The ability to find answers to the aging dilemma varies from one individual to another. Women who are obsessed with their bodies and use them as self-esteem tokens have a harder time relinquishing the emotional energy they place on that aspect of “who” they are. The awareness that this is important to intelligent women further evokes harshness as they recognize they are their own worst enemies when it comes to objectifying themselves. So, they are stuck in their self-rejection on two fronts: body and mind.

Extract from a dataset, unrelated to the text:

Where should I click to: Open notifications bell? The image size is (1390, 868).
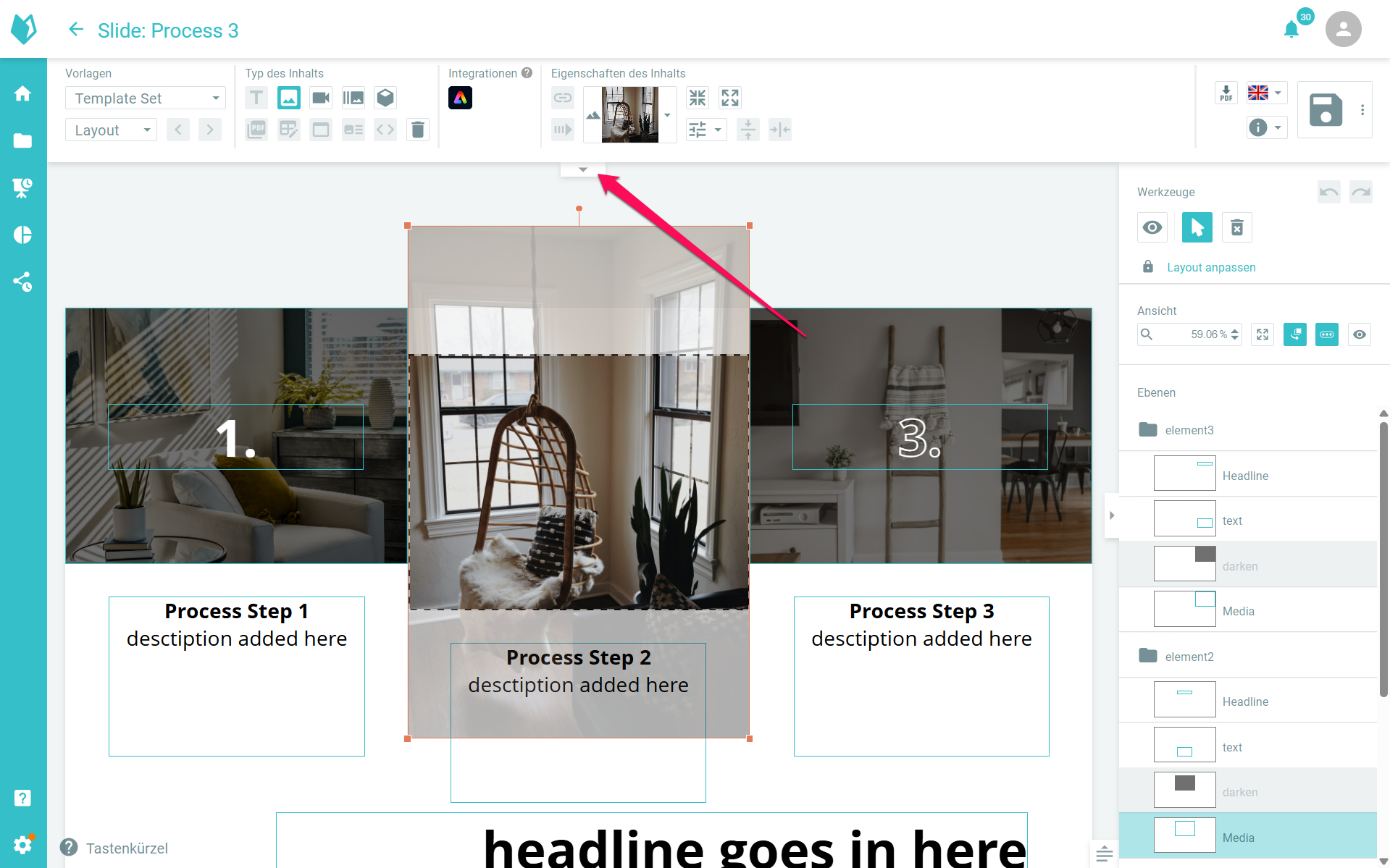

Fragility and vulnerability are aspects of the aging process. We notice that we are not in control of what is happening. Denial, which allowed us to ignore this inevitability, is eroding, and we are facing ourselves just as we are—fragile, ephemeral beings whose bloom peaks and then begins to wither. In that noticing, in that awareness of sadness and loss, there can be compassionate containment. A moment of noticing and taking in our experience is different from narcissistic self-absorption and self-pity. The story of the fifty-five year old woman begins with her conflict with aging and concludes with her awareness of her helplessness. Once we create some distance from the experience we can build perspective by landing on what’s really happening and finding ways to just allow the truth to exist. Perspective cannot be achieved without a witness or observer who is “neutral” when it comes to the attraction we have to our “story.” Because we are hooked in our drama, which includes thoughts and emotions, it is hard to get out of our own way. It’s as if we’re mesmerized by the belief that “what is happening” is the only truth, but it is simply what we’re focusing on in the moment and it’s all in our head, but it feels so absorbing, so real!
Naturally, there is an ebb and flow in our ability to disengage from emotional reactivity (which is our human condition, our fragility) and begin to accept our own helplessness in the face of aging. There are times when we cannot transcend our grief. We are not failing in our practice because we feel emotionally stuck. There is no need for self-recrimination and judgment. Instead, we accept the space and process in which we find ourselves. Just because we understand the law of impermanence, just because we have the tools of meditation and letting go in the out-breath, does not mean that we can affect comfort. It is hard to be in the aging wilderness and yet it is this wilderness that ultimately influences our compassion and humility, our ability to slow down and take in what it means to be human and share it with others.
Without answers, we mortify our pride, our unrelenting need to be in control. In vulnerability and humility, we find ourselves gravitating to the company of others who share the same questions, who share the intimate knowledge of a similar experience. Community, in this case a group of women who are experiencing the same aging dilemmas, becomes important. We want to be in community with other women–not because something shameful is happening but because we are evolving through our shared laughter and tears into compassionate lineage holders of the aging process. We share this rite of passage as a badge of our courage and find a deepening friendship with ourselves in this process. We learn patience together as letting go requires genuine readiness and an open heart. It is this readiness and open heart that influences our acceptance of the inevitable.
* This quote is from: Sue Monk Kidd’s, When the Heart Waits, Harper Collins: San Francisco, 1990. I use her book in my “Wise and Wild” women’s groups. Her writing reflects how holding our tensions and conflicts help define us by breaking free of the chains that create clinging to “false gods”—one of them being that our self-esteem relates to how we appear to others.